В законе "О техническом регулировании" я более всего горжусь ст. 9, которая создала новые процедуры. Идея состоит в том, что разработать проект технического регламента, то есть, обязательные требования по безопасности, которые примет парламент, может каждый, но при этом существует одинаковая для всех процедура (неважно, будь это правительство, отдельный депутат или научно-техническое общество) согласования этого самого проекта. Потому что нужно известить тех, кто в законе назван "заинтересованными лицами", нужно провести согласительное совещание, нужно составить протокол согласия и разногласия, и дальше проект путешествует с этим атрибутом. Иными словами, и правительство, и законодатели получают проект вместе с обозначенными точками согласований. Например, вот в этом месте разошлись интересы малого и большого бизнеса. А здесь импортер и экспортер придерживаются противоположной позиции. Парламентарий не может принимать решение по техническим вопросам, он может принимать решение по политическим вопросам. Так это и есть политический вопрос.

Но какое отношение это имеет к промышленной политике?

Я бы лучше говорил об активной институциональной политике.
Во-первых, национальный стандарт. Появилось понятие национального стандарта. Что такое национальный стандарт и чем он отличается от привычного ГОСТа? Он вообще-то рекомендательный. Он вообще не касается вопросов безопасности, потому что вопросы безопасности определены техническим регламентом. Тогда для чего он? Это инструмент развития. Это некоторое мнение про то, каким образом повышать конкурентоспособность отрасли, страны. Появился новый инструмент. Спрашивается, кто в состоянии сделать национальный стандарт, чтобы это был инструмент развития? Может ли это сделать Госстандарт? Не может. Поэтому законодательство "О техническом регулировании" предполагает радикальные для России реформы. Механизм, который хорошо понятен и известен Европе - институциональный орган организации должен быть неправительственный. Между прочим, российское правительство в октябре 2002 года уже приняло такое решение.

Почему Вы считаете это радикализмом?

Радикализм состоит в том, что в национальном органе стандартизации правительство имеет голос или два, но из двадцати голосов. А там представлены интересы различных групп промышленников, потребителя, научно-технических обществ, сертификационного бизнеса и т.д. Все это вместе, перевариваясь в этом котле, выдает то, что с точки зрения разных групп интересов является национальным стандартом, является некоторой приоритетной задачей, на которую согласны идти разные группы в обществе. И вот эта штука становится инструментом, который правительство может применять, стимулируя движение по национальному стандарту.

Это немного напомнило мне рассуждения г-на Козлова в отношении банков, когда он последовательно отстаивает подход к регулированию их деятельности, основанный на так называемом "субъективном факторе", неформальном подходе, оценочном взгляде.
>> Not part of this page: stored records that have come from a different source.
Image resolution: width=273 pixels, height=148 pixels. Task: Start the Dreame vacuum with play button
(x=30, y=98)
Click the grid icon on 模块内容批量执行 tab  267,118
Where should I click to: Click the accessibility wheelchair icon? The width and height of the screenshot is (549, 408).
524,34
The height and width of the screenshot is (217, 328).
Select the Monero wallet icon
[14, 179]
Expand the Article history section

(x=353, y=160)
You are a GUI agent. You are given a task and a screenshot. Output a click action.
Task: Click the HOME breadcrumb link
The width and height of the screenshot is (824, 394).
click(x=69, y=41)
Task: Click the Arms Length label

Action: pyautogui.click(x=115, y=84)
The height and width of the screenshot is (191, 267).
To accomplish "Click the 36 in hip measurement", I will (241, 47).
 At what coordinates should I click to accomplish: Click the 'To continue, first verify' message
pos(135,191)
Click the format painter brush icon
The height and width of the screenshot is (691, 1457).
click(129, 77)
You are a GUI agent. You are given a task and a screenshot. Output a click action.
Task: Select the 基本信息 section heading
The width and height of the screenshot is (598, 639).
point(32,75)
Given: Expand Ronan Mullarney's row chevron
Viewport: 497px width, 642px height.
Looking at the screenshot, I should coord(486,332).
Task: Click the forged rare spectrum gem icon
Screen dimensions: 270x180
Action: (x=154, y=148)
То есть он предлагает обязательно учитывать такие факты деятельности кредитной организации, которые не подпадают под формальные критерии, но с точки зрения вопросов устойчивости, перспектив, качества управления являются решающими. Ведь и в данном случае речь идет о формализации неформальных факторов?

Меня это не удивляет, мы с Андреем Андреевичем в очень многих вопросах совпадаем. Дело в том, что есть такие элементы деятельности, как, скажем, договорный характер управления, он существует. Но, к сожалению, он не признается. Из-за этого договор превращается в сговор. Этого надо избежать.
Так же, как в вопросах саморегулирования. Саморегулируемая организация - хорошая штука, но в ней всегда живет картель. Если мы эту штуку не отрегулировали законодательно, не ввели туда группу интересов, мы получим картель. Я всегда предлагал тех, кто настаивает на закрытом характере саморегулируемых организаций, штрафовать очень простым способом: направлять их лечить зубы в США, а потом у американских law"еров отстаивать свои интересы перед американскими дантистами. И в том, и в другом случае им придется заплатить втрое по сравнению с европейским уровнем. Почему? Да потому что замкнутые корпорации. Позволили образоваться замкнутым корпорациям - точно будете переплачивать и будете терять в соотношении цена-качество.
Возвращаясь к техническому регулированию, - есть такой инструмент, как национальный стандарт. Есть такой инструмент, как стандарт организации в законодательстве о техническом регулировании.

Что это означает?

Привожу живой пример. Берем рынок соков в России. У нас есть требования, которые были введены Госстандартом по качеству. Есть требования, которые введены европейскими стандартами, и они пока являются рекомендательными, но Российский союз производителей соков, то есть, группа лидеров отрасли, говорит, что для нас европейский стандарт уже обязательный, мы его считаем обязательным, мы начинаем по нему работать. Мы его принимаем не потому, что государство обязало, а потому что это стандарт нашей организации. Интерес понятен - это лидеры отрасли, которые хотят работать не только на своих рынках, они демонстрируют большую способность соответствия более высоким требованиям, поэтому в ряде стран существуют (как в Австралии) способы перехода от "группового" стандарта к национальному. Если этот процесс слабо идет в виде добровольного процесса, то проводится анализ, проводится антимонопольный анализ, прочее и прочее, и принимается решение о том, что это становится национальным стандартом.
Есть изменения в законодательстве "О техническом регулировании", которые направлены на другой механизм аккредитации на развитие систем добровольного подтверждения соответствия. Я уверен, что в ближайшие несколько лет мы получим три-четыре добровольные национальные системы сертификации со знаком, который будет узнаваем для национального потребителя. Часть из них, может быть, будет совместной с какими-нибудь мировыми крупными сертификационными фирмами, скоре всего, европейскими. С позиций институциональной политики, что это такое? Эта добровольная система. Добровольная! В отличие от нынешней барьерной, обязательной сертификации, которая ни качества не дает, ни надежности потребителю не дает, - ничего не дает. Дает доход тем, кто аккредитован в системе.
Система добровольная, но эти системы продвигают товар либо на национальном рынке, либо дают выход товару на транснациональные рынки. Почему им это удается сделать? Потому что система правил жесткая, потому что конкурирует между собой, потому что будет немедленный удар по этому знаку, как только что-то будет нарушено. В этом смысле это вопрос, тесно связанный с аккредитацией: кто проводит аккредитацию, сколько субъектов аккредитовано. Опять же решение связано с моделью национального органа стандартизации. Национальный орган аккредитации должен быть не правительственным, не государственным, и российское правительство на это уже согласилось.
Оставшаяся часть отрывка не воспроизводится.